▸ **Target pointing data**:
------------------------------------------------------------

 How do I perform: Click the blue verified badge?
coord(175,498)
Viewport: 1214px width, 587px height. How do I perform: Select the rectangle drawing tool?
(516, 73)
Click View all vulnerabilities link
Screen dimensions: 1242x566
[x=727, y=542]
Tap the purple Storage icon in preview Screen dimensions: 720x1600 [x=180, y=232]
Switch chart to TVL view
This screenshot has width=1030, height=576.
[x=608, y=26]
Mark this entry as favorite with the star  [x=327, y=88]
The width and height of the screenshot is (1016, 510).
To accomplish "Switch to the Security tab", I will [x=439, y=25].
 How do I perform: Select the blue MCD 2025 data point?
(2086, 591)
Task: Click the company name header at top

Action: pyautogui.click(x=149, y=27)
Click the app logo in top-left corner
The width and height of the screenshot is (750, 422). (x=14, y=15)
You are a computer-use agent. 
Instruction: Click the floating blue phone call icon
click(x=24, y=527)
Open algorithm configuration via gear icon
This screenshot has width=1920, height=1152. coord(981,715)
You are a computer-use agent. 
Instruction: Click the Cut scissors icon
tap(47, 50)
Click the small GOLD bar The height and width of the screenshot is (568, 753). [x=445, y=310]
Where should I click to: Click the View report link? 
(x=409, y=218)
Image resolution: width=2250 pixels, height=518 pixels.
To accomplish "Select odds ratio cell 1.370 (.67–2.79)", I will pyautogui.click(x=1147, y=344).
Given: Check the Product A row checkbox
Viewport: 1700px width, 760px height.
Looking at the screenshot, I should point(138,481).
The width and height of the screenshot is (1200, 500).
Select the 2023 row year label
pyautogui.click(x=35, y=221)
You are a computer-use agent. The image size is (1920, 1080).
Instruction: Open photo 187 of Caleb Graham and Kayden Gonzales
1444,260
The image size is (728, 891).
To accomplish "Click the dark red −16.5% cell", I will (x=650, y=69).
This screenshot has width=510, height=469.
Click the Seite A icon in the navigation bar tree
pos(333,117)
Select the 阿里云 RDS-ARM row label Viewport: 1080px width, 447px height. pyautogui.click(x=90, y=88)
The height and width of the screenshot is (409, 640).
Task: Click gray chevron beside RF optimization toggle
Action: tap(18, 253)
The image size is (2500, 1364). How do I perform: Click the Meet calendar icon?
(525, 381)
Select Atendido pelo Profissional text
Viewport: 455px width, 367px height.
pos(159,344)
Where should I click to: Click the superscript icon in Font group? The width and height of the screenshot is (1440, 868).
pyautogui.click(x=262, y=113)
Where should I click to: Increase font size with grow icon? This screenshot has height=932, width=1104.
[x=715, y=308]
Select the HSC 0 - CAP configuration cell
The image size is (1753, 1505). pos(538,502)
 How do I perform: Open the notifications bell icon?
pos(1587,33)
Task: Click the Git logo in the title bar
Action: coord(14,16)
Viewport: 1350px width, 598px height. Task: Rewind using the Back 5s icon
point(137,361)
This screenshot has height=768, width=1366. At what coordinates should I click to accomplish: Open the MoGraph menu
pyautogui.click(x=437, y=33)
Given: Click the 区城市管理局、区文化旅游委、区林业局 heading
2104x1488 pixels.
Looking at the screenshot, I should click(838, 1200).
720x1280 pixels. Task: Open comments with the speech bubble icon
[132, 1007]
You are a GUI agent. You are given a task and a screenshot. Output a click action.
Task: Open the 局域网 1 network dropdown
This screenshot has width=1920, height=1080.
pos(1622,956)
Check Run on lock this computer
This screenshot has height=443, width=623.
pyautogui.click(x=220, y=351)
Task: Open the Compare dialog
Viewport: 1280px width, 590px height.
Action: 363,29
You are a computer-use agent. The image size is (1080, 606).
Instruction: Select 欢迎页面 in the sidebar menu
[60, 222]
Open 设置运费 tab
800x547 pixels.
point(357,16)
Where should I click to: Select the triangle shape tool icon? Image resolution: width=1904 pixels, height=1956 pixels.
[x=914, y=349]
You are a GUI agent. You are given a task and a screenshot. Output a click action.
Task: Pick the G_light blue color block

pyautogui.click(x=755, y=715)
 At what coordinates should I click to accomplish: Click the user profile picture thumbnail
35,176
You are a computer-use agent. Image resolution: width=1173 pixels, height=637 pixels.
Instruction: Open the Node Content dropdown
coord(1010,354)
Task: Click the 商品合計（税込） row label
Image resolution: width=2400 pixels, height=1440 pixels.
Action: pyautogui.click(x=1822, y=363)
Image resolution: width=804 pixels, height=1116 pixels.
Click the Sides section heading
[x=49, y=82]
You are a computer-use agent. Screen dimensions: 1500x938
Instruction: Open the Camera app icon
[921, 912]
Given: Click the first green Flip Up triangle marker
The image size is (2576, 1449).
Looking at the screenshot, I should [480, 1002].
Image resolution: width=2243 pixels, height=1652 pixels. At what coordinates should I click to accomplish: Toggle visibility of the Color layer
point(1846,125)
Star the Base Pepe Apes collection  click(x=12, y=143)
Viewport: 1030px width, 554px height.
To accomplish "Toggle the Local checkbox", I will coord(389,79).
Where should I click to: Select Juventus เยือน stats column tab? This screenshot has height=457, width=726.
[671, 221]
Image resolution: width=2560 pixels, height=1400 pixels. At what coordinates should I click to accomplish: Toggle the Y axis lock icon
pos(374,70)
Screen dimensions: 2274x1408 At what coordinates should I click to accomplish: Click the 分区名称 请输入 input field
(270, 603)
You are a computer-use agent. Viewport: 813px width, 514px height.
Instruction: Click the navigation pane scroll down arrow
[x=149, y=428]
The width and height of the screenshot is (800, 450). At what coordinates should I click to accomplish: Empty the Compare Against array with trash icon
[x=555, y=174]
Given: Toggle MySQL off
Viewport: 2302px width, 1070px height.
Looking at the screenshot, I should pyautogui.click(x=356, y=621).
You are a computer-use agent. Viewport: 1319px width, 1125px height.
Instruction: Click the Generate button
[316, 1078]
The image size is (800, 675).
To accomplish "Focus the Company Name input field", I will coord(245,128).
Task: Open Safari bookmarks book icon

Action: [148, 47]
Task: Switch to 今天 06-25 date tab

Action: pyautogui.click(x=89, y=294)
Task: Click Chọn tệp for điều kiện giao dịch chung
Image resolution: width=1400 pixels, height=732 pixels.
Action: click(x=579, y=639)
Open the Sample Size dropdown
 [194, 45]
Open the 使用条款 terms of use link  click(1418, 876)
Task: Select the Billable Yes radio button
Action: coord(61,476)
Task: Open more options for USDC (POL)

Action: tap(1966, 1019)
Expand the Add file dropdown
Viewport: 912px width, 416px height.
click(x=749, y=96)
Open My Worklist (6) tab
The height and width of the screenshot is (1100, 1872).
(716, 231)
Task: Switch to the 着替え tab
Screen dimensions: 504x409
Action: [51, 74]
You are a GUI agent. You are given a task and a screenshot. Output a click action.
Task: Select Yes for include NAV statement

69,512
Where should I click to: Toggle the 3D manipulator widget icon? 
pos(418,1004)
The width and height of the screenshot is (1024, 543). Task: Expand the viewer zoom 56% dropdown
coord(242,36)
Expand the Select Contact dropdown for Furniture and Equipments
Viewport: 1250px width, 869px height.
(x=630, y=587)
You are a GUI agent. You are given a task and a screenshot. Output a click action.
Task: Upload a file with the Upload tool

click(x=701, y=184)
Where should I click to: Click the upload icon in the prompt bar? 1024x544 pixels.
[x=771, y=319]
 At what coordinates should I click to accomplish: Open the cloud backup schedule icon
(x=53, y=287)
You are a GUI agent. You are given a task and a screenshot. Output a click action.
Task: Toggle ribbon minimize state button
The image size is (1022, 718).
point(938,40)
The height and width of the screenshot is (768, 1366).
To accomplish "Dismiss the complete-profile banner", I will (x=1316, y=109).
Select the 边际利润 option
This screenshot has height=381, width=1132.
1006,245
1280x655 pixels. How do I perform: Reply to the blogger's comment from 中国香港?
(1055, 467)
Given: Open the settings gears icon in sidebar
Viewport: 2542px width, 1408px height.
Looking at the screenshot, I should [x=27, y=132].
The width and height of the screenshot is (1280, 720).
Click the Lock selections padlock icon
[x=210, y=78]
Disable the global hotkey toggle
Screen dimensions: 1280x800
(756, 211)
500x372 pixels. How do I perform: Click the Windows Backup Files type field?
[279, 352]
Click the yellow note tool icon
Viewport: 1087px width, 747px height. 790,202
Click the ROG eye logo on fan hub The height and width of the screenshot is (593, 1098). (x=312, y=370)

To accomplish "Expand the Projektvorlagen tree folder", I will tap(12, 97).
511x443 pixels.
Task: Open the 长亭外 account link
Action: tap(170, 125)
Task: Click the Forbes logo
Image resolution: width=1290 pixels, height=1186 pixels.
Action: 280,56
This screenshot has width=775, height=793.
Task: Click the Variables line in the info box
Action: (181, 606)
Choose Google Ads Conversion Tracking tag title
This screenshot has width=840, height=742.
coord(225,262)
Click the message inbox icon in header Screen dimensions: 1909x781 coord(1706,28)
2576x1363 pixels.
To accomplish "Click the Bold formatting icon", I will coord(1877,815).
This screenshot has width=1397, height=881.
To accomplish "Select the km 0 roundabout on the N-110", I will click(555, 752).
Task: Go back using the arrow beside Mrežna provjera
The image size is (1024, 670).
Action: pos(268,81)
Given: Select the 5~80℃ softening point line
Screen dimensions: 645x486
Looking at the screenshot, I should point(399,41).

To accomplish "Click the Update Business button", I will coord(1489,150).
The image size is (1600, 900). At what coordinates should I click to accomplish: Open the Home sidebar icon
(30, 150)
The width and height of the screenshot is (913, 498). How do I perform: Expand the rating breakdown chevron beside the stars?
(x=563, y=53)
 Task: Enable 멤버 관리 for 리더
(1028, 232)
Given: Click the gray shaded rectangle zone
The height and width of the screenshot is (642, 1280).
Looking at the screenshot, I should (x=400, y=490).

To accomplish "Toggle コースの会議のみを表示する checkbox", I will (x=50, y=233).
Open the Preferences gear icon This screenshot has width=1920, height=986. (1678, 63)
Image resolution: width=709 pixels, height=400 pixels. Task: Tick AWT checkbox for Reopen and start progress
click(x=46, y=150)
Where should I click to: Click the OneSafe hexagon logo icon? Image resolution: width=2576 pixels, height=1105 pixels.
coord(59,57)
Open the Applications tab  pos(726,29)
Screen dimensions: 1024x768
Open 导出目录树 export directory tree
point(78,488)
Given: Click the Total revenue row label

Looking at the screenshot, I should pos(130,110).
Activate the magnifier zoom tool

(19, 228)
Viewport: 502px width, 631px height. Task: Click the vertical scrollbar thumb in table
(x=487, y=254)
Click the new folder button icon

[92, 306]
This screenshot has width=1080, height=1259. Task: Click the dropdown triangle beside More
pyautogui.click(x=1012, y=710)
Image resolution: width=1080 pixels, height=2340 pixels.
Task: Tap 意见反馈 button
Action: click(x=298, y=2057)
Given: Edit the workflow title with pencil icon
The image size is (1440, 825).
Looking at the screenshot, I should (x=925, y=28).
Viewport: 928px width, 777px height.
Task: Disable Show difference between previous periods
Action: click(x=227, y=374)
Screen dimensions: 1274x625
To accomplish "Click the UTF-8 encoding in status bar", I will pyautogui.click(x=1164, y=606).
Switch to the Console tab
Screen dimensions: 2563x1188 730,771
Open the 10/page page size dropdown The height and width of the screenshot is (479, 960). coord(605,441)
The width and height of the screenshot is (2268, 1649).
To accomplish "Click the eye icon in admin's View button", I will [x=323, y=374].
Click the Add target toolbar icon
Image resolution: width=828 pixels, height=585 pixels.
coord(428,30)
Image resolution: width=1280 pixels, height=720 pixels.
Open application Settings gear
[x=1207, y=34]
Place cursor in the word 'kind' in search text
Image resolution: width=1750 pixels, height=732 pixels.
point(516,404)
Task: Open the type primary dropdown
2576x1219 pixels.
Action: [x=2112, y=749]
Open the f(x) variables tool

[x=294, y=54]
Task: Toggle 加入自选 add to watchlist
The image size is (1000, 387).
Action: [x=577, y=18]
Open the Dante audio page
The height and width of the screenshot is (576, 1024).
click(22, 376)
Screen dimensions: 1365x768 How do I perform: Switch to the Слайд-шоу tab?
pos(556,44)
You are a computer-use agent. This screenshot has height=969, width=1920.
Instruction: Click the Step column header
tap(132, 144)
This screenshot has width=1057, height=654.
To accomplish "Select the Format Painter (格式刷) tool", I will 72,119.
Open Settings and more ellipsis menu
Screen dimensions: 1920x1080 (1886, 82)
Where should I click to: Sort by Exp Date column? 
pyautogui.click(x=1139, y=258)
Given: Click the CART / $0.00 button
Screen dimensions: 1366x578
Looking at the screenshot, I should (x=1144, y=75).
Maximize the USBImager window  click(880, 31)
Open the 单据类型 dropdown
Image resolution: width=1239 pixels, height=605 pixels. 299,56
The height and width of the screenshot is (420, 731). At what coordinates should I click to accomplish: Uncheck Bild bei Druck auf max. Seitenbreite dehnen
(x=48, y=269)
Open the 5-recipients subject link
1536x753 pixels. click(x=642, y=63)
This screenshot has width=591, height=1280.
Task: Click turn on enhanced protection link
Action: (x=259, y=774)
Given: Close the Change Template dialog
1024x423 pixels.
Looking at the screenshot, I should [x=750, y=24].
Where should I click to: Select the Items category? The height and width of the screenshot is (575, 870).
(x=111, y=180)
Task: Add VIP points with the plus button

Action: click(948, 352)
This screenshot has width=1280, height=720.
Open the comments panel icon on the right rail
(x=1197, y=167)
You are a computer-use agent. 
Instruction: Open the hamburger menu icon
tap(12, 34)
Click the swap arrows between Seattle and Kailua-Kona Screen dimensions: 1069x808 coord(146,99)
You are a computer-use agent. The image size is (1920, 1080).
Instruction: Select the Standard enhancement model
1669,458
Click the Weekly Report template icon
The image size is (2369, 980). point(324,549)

------------------------------------------------------------

Output as a JSON list of strings, one per line with blank lines left out, the items starting at the line that contains "Open Settings and more ellipsis menu" and ending after the line that contains "(x=48, y=269)".

[
  "Open Settings and more ellipsis menu",
  "Screen dimensions: 1920x1080 (1886, 82)",
  "Where should I click to: Sort by Exp Date column? ",
  "pyautogui.click(x=1139, y=258)",
  "Given: Click the CART / $0.00 button",
  "Screen dimensions: 1366x578",
  "Looking at the screenshot, I should (x=1144, y=75).",
  "Maximize the USBImager window  click(880, 31)",
  "Open the 单据类型 dropdown",
  "Image resolution: width=1239 pixels, height=605 pixels. 299,56",
  "The height and width of the screenshot is (420, 731). At what coordinates should I click to accomplish: Uncheck Bild bei Druck auf max. Seitenbreite dehnen",
  "(x=48, y=269)"
]